Problem details>
In the data that follows, every line containing the word "Enable" should be returned.

Entries supplied>
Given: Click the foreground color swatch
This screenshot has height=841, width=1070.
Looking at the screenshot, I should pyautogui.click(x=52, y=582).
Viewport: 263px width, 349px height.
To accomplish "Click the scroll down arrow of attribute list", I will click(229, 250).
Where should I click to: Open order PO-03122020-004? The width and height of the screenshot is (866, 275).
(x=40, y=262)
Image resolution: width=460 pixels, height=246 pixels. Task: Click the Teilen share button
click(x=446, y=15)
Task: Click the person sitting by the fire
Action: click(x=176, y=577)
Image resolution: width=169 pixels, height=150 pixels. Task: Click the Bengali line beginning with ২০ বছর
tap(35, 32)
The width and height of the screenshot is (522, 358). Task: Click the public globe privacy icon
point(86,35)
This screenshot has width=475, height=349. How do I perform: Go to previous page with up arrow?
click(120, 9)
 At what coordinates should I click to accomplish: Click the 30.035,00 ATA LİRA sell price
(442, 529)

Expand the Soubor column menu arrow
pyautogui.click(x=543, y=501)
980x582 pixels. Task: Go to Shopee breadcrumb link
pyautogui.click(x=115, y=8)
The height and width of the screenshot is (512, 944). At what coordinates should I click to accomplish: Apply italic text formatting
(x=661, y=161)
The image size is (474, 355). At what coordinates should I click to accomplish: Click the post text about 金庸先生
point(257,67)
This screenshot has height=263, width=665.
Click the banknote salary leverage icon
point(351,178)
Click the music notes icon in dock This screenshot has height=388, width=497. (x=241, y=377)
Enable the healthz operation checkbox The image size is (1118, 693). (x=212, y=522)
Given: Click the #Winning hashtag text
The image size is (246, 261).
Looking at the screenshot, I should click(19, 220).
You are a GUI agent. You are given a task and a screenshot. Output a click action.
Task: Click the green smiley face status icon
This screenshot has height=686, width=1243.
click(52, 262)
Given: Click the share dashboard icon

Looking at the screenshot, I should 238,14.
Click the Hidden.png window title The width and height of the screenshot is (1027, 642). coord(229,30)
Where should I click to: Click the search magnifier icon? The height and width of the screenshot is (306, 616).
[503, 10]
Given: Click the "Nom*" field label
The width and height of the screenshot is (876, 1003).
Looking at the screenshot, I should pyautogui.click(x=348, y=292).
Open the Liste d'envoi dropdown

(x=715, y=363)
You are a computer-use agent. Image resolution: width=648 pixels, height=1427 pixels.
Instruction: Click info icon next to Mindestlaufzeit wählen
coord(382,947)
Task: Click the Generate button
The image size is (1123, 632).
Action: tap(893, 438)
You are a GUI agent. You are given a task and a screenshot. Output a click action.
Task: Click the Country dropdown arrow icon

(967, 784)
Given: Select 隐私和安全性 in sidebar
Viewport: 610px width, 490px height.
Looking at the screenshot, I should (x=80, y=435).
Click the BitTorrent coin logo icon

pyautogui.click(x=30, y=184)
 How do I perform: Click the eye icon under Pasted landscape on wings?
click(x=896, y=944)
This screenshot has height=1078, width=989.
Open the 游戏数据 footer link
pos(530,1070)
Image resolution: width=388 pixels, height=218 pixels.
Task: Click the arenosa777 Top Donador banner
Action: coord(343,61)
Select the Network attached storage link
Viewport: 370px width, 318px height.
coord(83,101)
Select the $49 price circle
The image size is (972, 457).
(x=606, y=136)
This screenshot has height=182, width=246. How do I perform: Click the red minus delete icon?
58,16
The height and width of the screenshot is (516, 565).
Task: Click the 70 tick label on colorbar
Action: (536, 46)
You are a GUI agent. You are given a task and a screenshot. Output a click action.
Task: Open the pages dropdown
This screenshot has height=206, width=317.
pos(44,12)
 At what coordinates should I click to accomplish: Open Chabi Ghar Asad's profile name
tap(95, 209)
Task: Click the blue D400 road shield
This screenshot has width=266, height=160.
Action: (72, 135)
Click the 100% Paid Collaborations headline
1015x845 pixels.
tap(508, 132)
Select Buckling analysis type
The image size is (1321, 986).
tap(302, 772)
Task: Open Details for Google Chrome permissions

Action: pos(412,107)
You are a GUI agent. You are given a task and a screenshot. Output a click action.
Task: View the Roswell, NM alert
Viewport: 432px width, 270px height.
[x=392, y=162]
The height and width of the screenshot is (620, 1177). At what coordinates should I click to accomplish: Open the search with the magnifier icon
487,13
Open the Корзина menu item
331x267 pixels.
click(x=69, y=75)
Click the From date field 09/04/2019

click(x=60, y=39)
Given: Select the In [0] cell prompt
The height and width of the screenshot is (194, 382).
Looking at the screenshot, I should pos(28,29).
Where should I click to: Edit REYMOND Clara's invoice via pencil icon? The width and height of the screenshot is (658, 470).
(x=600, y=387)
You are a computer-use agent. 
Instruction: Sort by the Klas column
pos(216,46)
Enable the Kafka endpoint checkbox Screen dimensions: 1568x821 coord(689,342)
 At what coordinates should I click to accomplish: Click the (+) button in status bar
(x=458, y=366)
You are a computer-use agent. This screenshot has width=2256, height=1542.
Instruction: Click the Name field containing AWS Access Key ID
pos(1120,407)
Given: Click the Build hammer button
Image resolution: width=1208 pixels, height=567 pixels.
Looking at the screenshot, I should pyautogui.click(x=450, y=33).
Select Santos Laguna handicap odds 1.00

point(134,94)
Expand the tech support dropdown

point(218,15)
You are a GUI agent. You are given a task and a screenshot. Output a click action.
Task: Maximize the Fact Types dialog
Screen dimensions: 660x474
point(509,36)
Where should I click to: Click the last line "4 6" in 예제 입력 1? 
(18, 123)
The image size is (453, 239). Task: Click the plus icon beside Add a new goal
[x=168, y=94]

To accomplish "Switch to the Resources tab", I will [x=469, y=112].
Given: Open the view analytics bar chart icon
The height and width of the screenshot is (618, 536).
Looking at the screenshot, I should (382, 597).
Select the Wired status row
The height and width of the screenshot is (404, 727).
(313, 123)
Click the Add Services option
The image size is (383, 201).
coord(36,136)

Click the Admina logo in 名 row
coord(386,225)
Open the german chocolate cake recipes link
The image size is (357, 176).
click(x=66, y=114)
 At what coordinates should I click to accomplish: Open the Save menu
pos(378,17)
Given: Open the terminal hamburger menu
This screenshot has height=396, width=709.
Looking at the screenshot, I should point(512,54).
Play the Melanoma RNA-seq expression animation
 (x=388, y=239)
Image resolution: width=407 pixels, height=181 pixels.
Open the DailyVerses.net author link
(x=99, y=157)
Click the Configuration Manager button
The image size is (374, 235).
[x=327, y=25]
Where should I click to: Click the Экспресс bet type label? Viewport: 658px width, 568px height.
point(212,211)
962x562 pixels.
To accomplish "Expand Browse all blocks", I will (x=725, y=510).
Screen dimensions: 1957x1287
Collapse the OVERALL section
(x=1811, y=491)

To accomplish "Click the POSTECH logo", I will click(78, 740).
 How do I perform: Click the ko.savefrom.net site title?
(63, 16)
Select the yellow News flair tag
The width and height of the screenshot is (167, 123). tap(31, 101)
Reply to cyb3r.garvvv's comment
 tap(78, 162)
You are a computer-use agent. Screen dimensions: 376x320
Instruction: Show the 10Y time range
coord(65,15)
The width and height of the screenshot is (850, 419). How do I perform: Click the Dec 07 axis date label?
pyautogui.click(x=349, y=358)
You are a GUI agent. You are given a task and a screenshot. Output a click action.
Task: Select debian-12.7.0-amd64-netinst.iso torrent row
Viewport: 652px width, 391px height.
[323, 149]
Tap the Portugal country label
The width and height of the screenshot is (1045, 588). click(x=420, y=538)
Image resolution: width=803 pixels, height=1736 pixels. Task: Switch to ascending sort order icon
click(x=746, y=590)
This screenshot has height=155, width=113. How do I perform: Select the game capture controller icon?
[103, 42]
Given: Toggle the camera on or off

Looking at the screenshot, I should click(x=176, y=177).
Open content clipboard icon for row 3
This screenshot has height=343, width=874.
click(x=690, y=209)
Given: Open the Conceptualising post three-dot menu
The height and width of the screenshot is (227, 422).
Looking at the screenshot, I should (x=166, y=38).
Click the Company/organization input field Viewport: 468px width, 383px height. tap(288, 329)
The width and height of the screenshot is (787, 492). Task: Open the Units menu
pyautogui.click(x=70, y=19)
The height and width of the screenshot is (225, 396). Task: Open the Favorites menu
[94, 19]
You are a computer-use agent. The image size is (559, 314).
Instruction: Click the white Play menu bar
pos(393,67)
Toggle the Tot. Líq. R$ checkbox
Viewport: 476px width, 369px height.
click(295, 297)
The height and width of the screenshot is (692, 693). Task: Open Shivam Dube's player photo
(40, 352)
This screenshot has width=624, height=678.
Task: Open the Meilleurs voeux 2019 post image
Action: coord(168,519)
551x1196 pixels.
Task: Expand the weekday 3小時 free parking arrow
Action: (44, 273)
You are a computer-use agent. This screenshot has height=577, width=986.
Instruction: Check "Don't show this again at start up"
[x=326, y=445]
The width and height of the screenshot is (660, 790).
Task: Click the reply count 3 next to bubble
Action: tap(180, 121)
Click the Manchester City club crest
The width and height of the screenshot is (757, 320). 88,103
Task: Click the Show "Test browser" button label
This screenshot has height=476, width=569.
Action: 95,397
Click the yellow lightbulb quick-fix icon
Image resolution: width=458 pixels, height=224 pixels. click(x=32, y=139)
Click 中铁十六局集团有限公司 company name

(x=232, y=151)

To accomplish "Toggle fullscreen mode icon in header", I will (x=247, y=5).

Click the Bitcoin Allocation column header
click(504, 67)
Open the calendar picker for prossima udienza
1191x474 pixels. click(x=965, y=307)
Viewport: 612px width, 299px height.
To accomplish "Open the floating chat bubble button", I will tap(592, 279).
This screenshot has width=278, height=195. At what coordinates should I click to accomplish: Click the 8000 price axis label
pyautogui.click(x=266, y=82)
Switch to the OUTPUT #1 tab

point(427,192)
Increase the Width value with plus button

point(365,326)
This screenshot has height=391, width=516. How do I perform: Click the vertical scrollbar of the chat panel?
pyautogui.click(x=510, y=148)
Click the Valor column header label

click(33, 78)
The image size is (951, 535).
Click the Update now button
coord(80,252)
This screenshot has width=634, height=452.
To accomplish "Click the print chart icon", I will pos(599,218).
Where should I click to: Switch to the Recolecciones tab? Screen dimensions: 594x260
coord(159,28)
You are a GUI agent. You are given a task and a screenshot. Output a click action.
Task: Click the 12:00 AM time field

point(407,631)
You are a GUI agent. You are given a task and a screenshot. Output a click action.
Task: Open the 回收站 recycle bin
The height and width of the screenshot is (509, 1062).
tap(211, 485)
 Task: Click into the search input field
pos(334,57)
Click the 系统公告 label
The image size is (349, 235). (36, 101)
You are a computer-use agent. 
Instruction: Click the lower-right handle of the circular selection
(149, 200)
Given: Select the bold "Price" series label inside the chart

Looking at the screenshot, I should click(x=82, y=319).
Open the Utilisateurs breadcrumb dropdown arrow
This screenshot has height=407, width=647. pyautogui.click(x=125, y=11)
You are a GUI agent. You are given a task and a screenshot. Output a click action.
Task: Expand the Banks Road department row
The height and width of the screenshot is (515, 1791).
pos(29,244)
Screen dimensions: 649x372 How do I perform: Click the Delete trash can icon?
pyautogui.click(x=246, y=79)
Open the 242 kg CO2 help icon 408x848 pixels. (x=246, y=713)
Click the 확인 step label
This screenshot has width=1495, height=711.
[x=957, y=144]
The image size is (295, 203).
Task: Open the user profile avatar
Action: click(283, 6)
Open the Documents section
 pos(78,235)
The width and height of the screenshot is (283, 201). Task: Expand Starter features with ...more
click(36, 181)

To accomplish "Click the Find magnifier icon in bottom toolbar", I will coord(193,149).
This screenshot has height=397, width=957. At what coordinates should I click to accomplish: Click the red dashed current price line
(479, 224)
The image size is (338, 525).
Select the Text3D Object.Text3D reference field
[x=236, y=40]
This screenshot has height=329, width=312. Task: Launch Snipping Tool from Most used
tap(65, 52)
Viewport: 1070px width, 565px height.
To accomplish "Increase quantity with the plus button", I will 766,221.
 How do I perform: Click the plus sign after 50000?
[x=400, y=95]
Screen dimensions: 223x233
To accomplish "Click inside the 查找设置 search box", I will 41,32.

Response to the task>
Enable the healthz operation checkbox The image size is (1118, 693). (x=212, y=522)
Enable the Kafka endpoint checkbox Screen dimensions: 1568x821 coord(689,342)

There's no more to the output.